We moved around a lot when I was growing up. I would just start getting used to a place when it was time to pack our bags and move on. In 1961, when I was six years old, we happened to end up in Houston, Texas. That was the same year Hurricane Carla visited the Texas Coast. Carla was a category four hurricane and still ranks in the top 10 worst storms to hit a populated area. The rain, wind, and destruction went on for a couple of days, but I only remember one night.
After preparing my favorite dinner, my mother got ready to go to work. She had prepared spaghetti and garlic bread. I ate my spaghetti tow or three strands at a time. I would start out slowly, and then get little faster as I sucked the strands though a tiny hole in my mouth. The result was small plops of sauce landing on various parts of my face. I think my sister taught me this wonderful trick. Mom gently wiped my face and starting putting her coat on. I went into a full panic. My sister and Dad were staying, but I was dangerously close to tears at the thought of my Mom leaving. She worked for the American Red Cross and was called in to help. I though she should stay home and protect me. When she hugged me, I tried to absorb the Mom smell and never forget it. It was a combination of Chanel #5, cigarette smoke, and Prell shampoo. She promised to be home soon and the she was gone.

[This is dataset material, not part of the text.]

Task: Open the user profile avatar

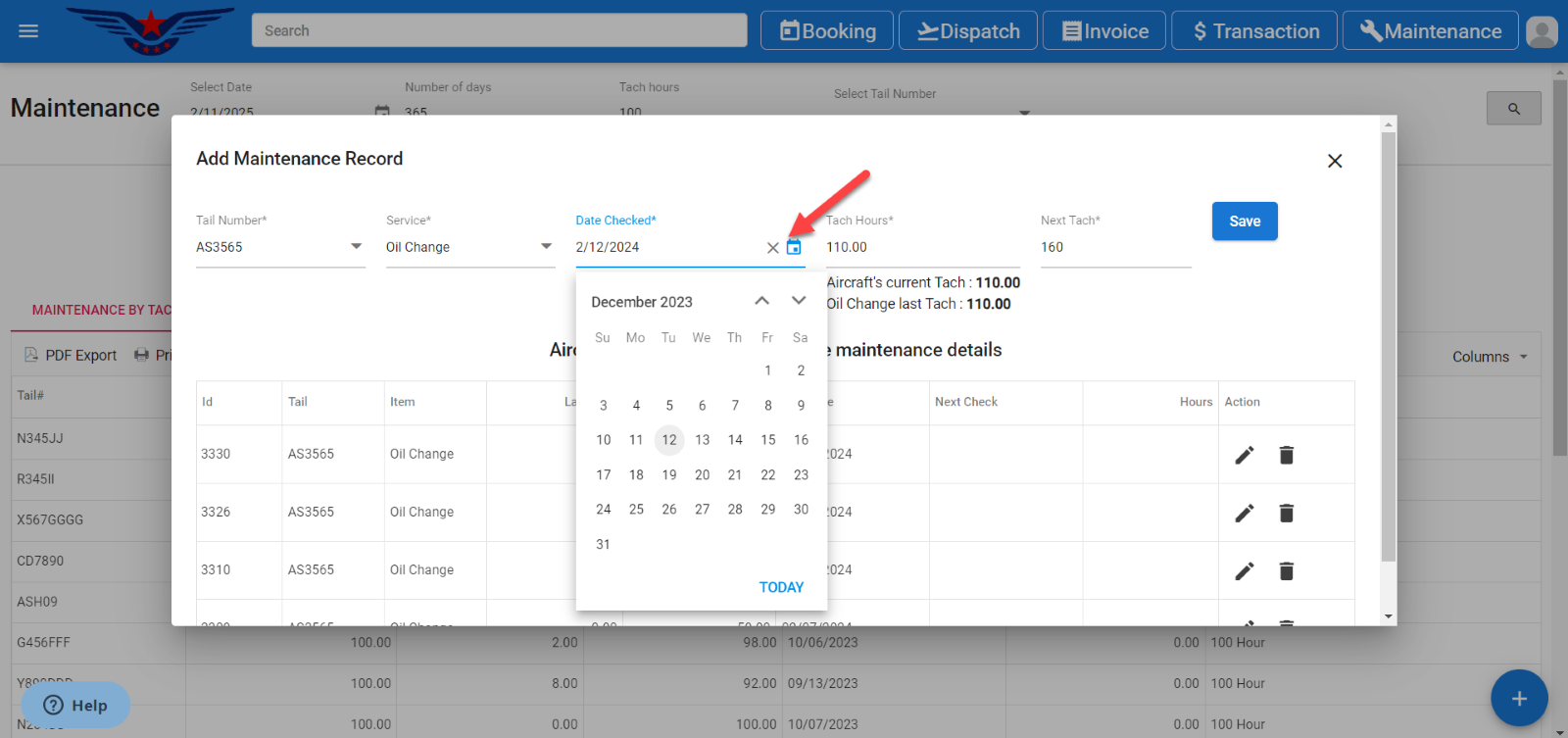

Trying to be a big girl, I did not start to cry. I dramatically positioned myself and my stuffed monkey on the couch and watched Gunsmoke. About an hour later, the lights went out in the house. The earlier panic returned. My Dad told me to go to bed and if I would go to sleep, everything would be ok in the morning. I loved my Dad, but I did not believe him. My mom and dad were both alcoholics, but at that time, I didn’t know my Mother was a drinker, just my Dad. He wasn’t mean or abusive, just a drunk. He came in and out of our lives and even at six years old, I knew I could not depend on him. I went to bed.
It was so dark. The wind made terrible sounds outside my window. My bedroom door was open and I could see the red glow of my father’s cigarette. I know that I was terrified, but did not call out to my Dad. I kept thinking that my Mother was outside in the storm and she was never coming back. I don’t know why I did not seek out my sister or crawl in bed with her. She was eight years older than me and was my caretaker and best friend. I guess I was still trying to be a big girl. I cried myself to sleep after what seemed to me an eternity.
When I woke up the next morning, the sun was shining and I could smell bacon frying. The hurricane was gone. I ran into the kitchen and saw my Dad at the stove. He told me Mom was ok, would be home soon, but I had my doubts. I ran outside to wait for her and that when I saw the most amazing sights of my life. As far as I could see, my six year old brain registered a gazillion frogs. I started laughing and chasing my new found friends. I wanted to catch one and keep it as a pet. The gooey green frogs kept slipping from my fingers as I kept slipping into the muddy pond that had been our front yard. I was covered in mud, giggling as only a six year old can when my Mother turned into the driveway. She got out of the car, gently wiped my face and all was right in the world.